Lean on Vendors — This Is What They’re Supposed to Be For
If a category is cratering, your vendors know. Many will pretend not to until you bring it up, but once you do, they’ll usually offer:
• Sub-category substitutions
• Fresh styles with better trend traction
• Marketing support
• Tight runs of winners instead of wide runs of duds
If a vendor refuses to acknowledge a downturn, that’s your cue to reevaluate the relationship, not your sanity.
Broaden Adjacent Solutions (The Secret Weapon Most Retailers Ignore)
A declining category rarely fails alone. It usually drags down the “needs-based halo” around it. For example:
• Dress shoes decline → leather care and hosiery follow
• Outdoor sandals decline → trekking socks and insoles follow
• Slip-resistant footwear decline → certain accessories soften
Replace the halo with adjacent solutions that are growing.
Examples:
• Add more recovery footwear near running/walking
• Expand backpacks, handbags, and travel items when sandals peak
• Introduce premium insoles, socks, foot care, and accessories — the gross margin vitamins of every store
Merchandise Your Winners Like They Deserve Attention
Don’t hide the strong categories in the back of the store like you’re embarrassed by your own success. Merchandise winners:
• Front tables
• Lighting
• Mannequins
• Feature walls
• Endcaps (the golden real estate)
When customers walk in, they should see the categories that keep the lights on — not the ones you’re slowly putting on hospice care.
Educate Your Sales Staff (Energy + Awareness = Sales)
Sales teams rarely notice category decline unless it hits them on the head. They keep trying to sell what they’ve always sold. Train them on:
• Which categories are cooling
• Which ones are rising
• What substitutions to offer
• How to redirect a customer naturally
If your staff can pivot better than a point guard, your declines sting a lot less.
Stop Discounting Your Way Out of a Decline
Most retailers panic-discount. They start marking down slower categories like they’re giving them a Viking funeral.
Discounting is a last resort.
Better tactics include:
• Cross-merchandising
• Bundling
• BOGO on accessories
• “Buy two categories, save X” offers
• Loyalty program nudges
• Vendor co-op-funded promotions
Price cuts should be the period at the end of the sentence, not the opening line.
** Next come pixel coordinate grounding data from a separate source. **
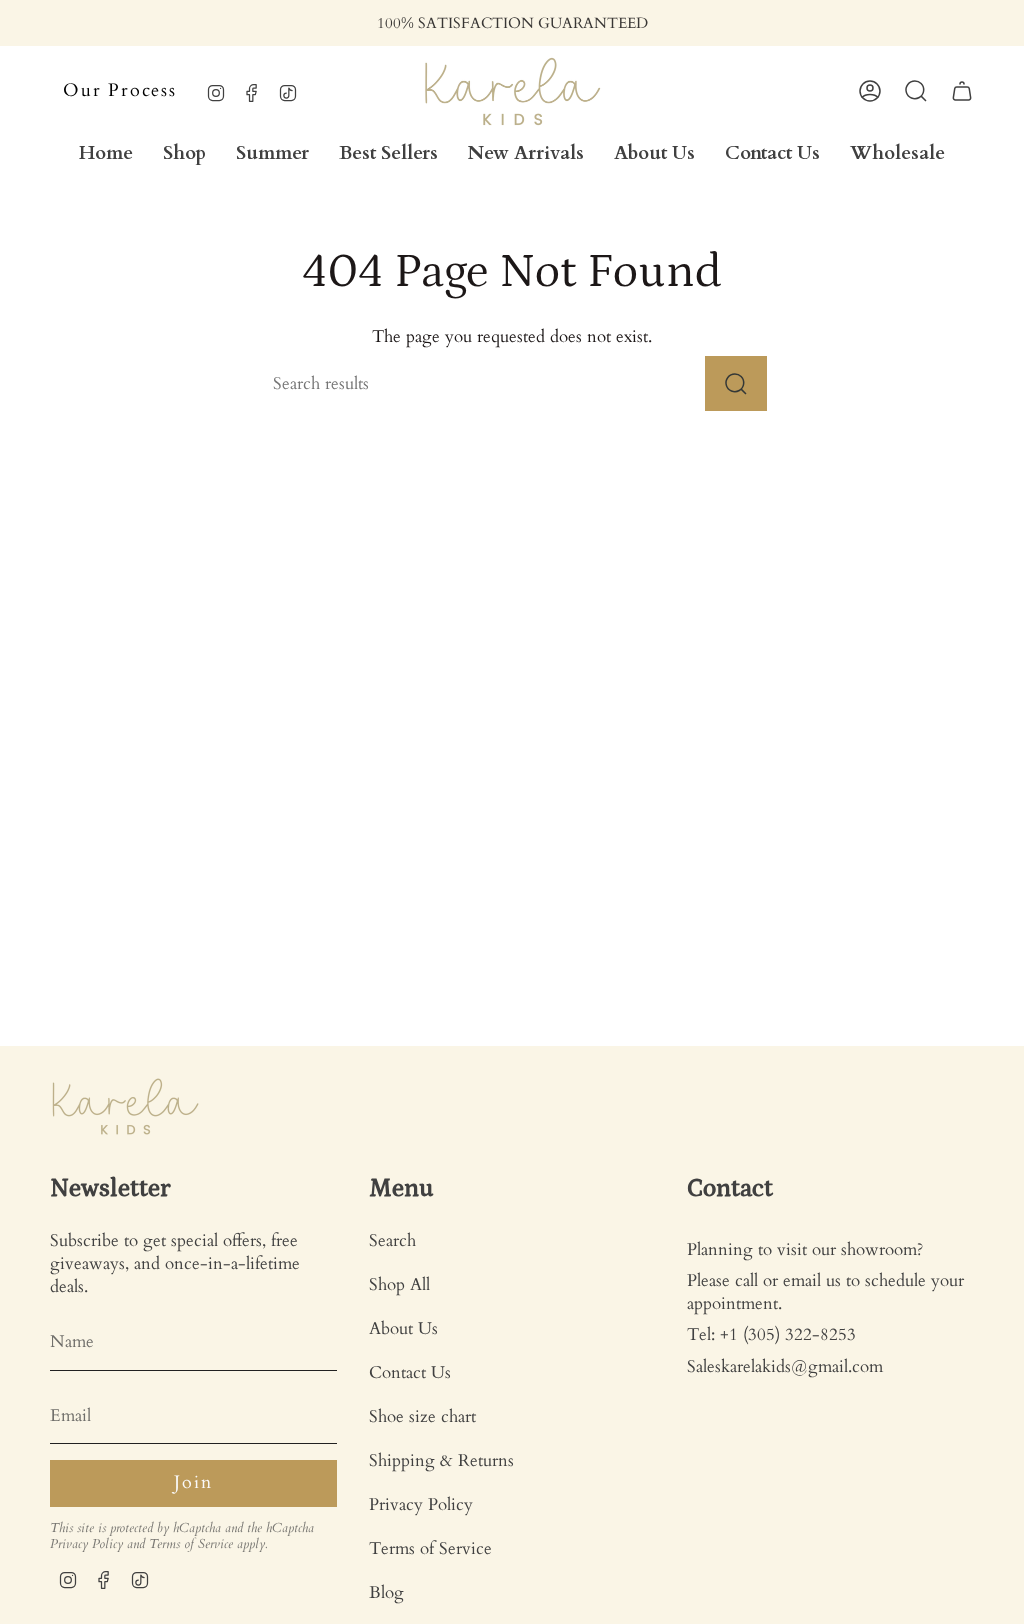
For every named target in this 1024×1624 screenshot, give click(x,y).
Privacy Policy (86, 1544)
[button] (184, 153)
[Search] (736, 383)
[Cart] (962, 91)
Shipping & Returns (441, 1460)
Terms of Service (191, 1544)
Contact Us (410, 1372)
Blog (386, 1592)
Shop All (399, 1284)
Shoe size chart (422, 1416)
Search (392, 1240)
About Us (403, 1328)
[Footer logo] (125, 1106)
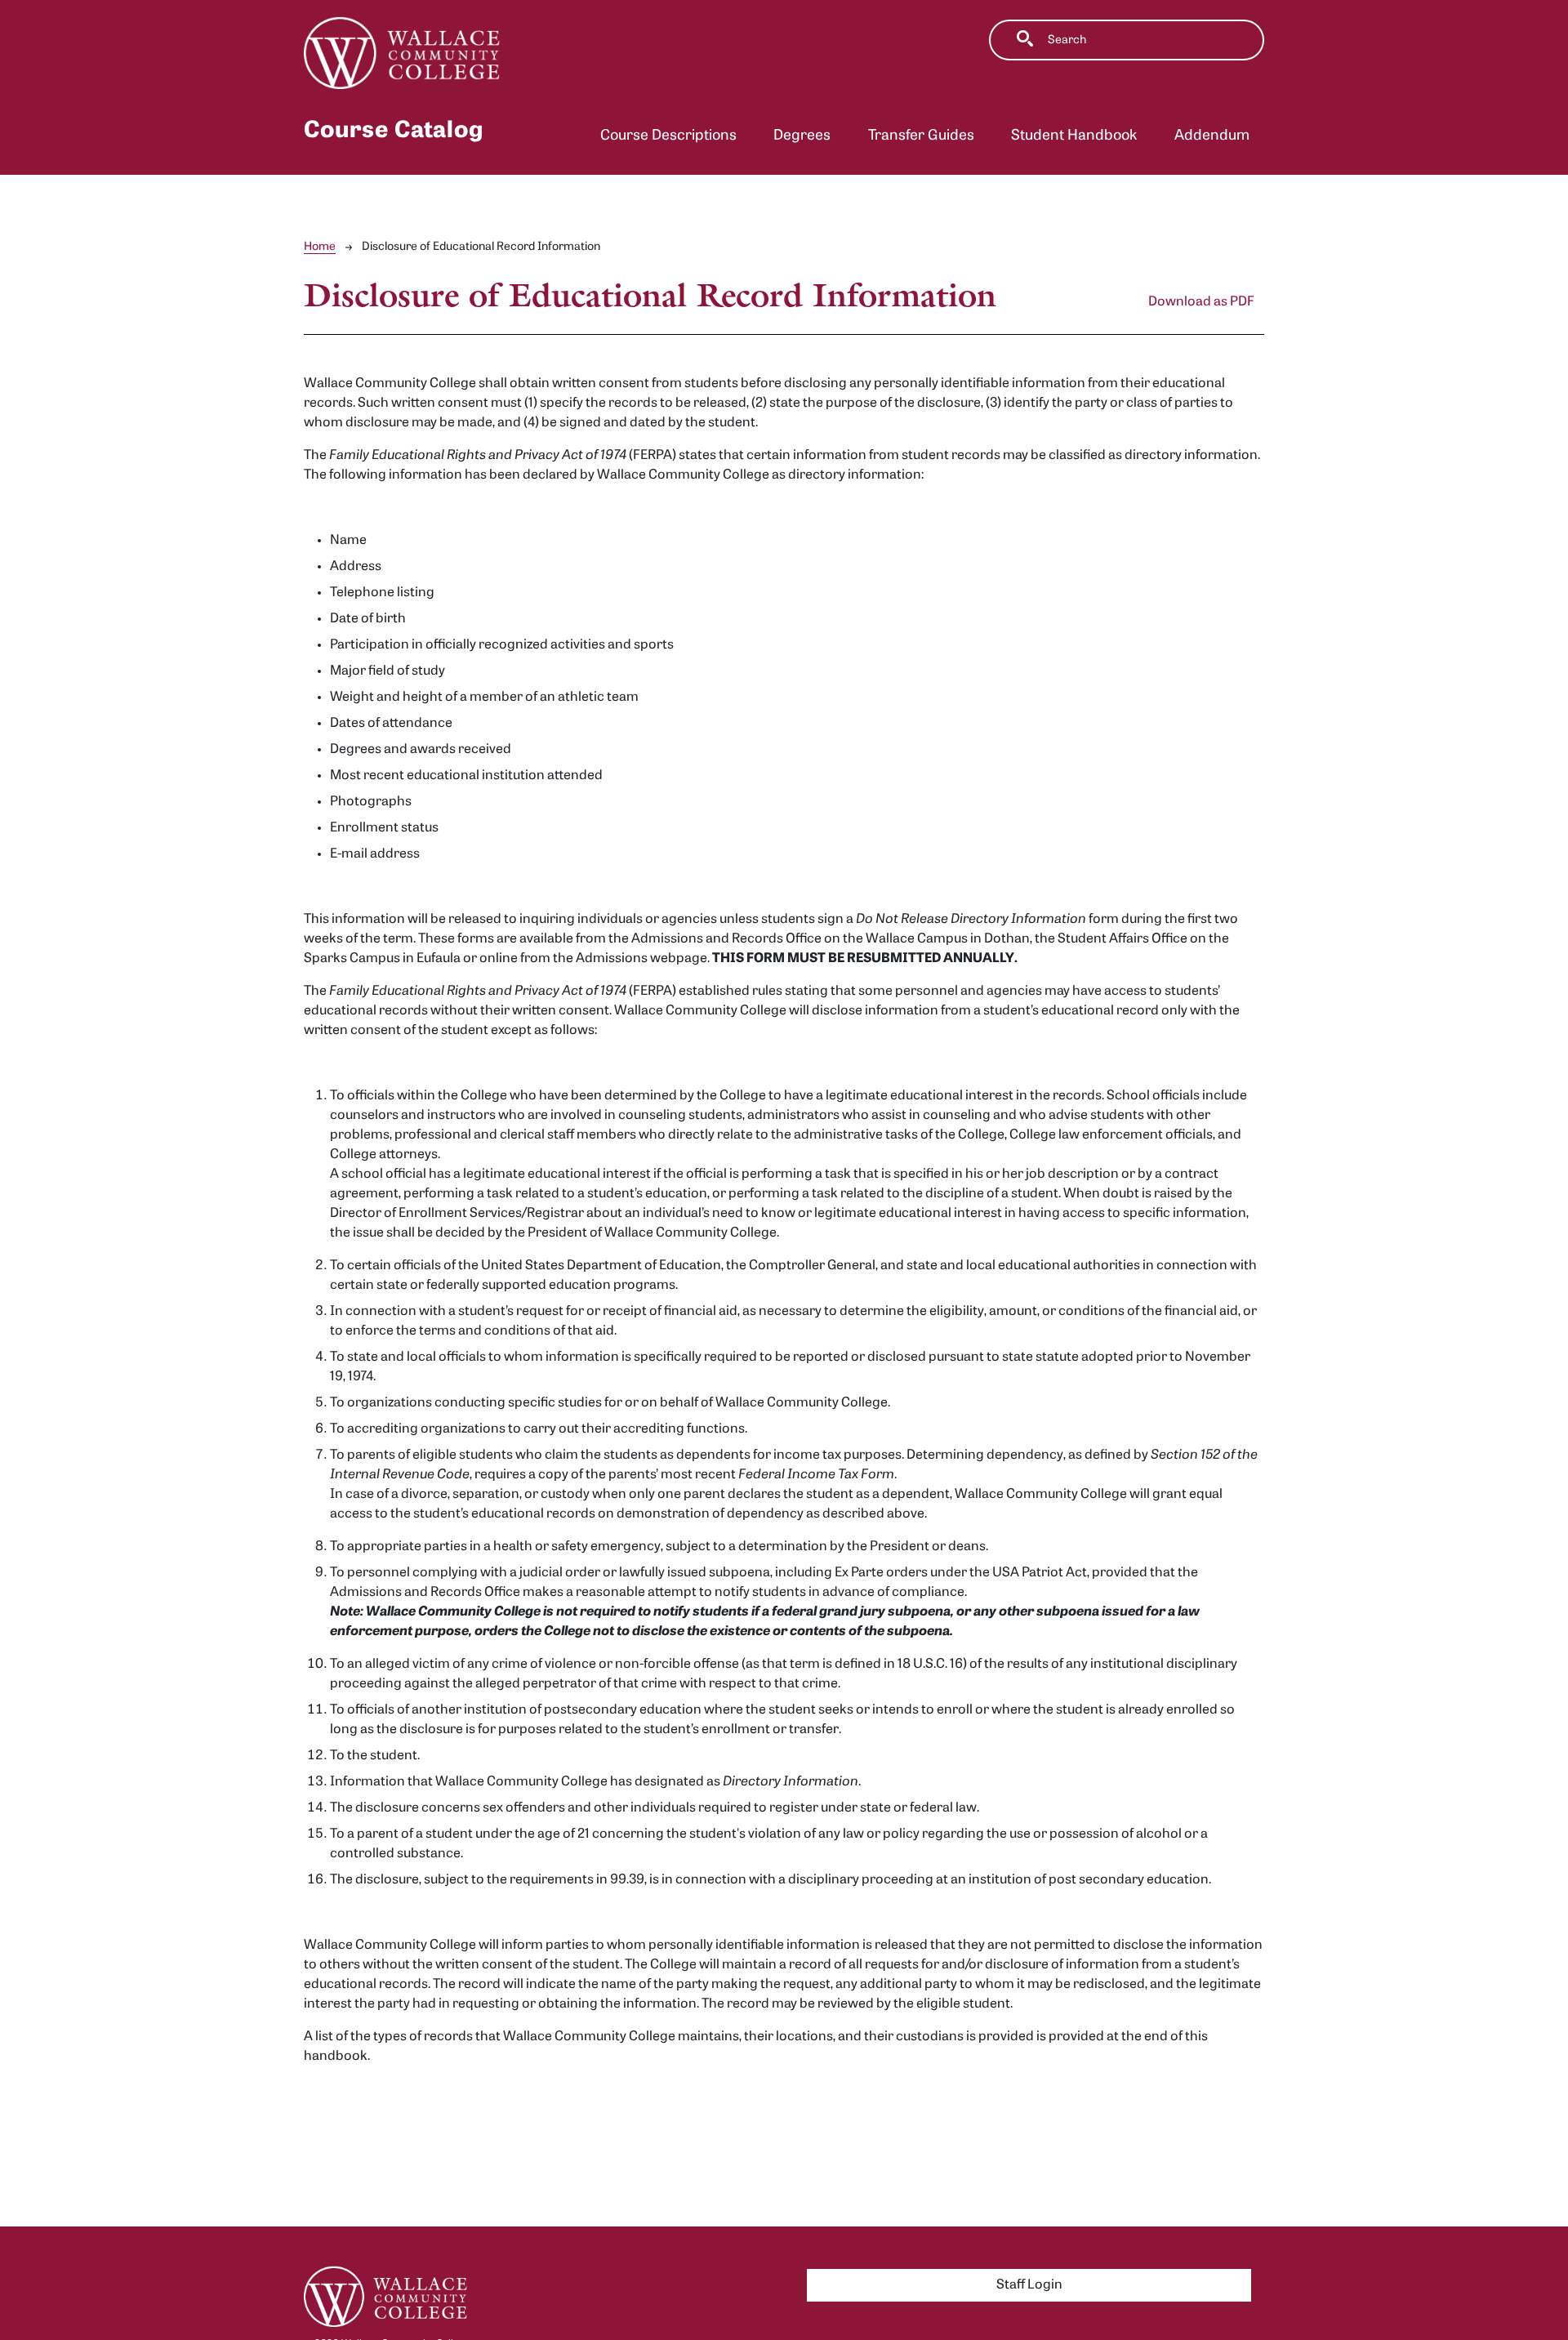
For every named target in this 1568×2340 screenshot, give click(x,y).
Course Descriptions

Build a Calculated Exit Strategy (Every Category Deserves a Graceful Goodbye)
If the category is truly dead, don’t drag out the corpse. Develop a 60–180 day depletion plan:
• Stop new receipts
• Consolidate stock
• Re-merchandise to keep it compact
• Employ planned markdown cadence
• Convert space to rising categories as soon as turns justify it
A fast, clean exit always beats a long, emotional one.
Final Thought: Decline Isn't Failure — Standing Still Is
Retail is a living creature. Categories rise, fall, mutate, and reappear wearing mesh uppers and a new branding campaign. Your strength isn’t in predicting every trend — it’s in responding quickly when the tide shifts.
If one category slows down, move energy, inventory, and staff attention to the ones climbing. Decline becomes dangerous only when you pretend it’s temporary.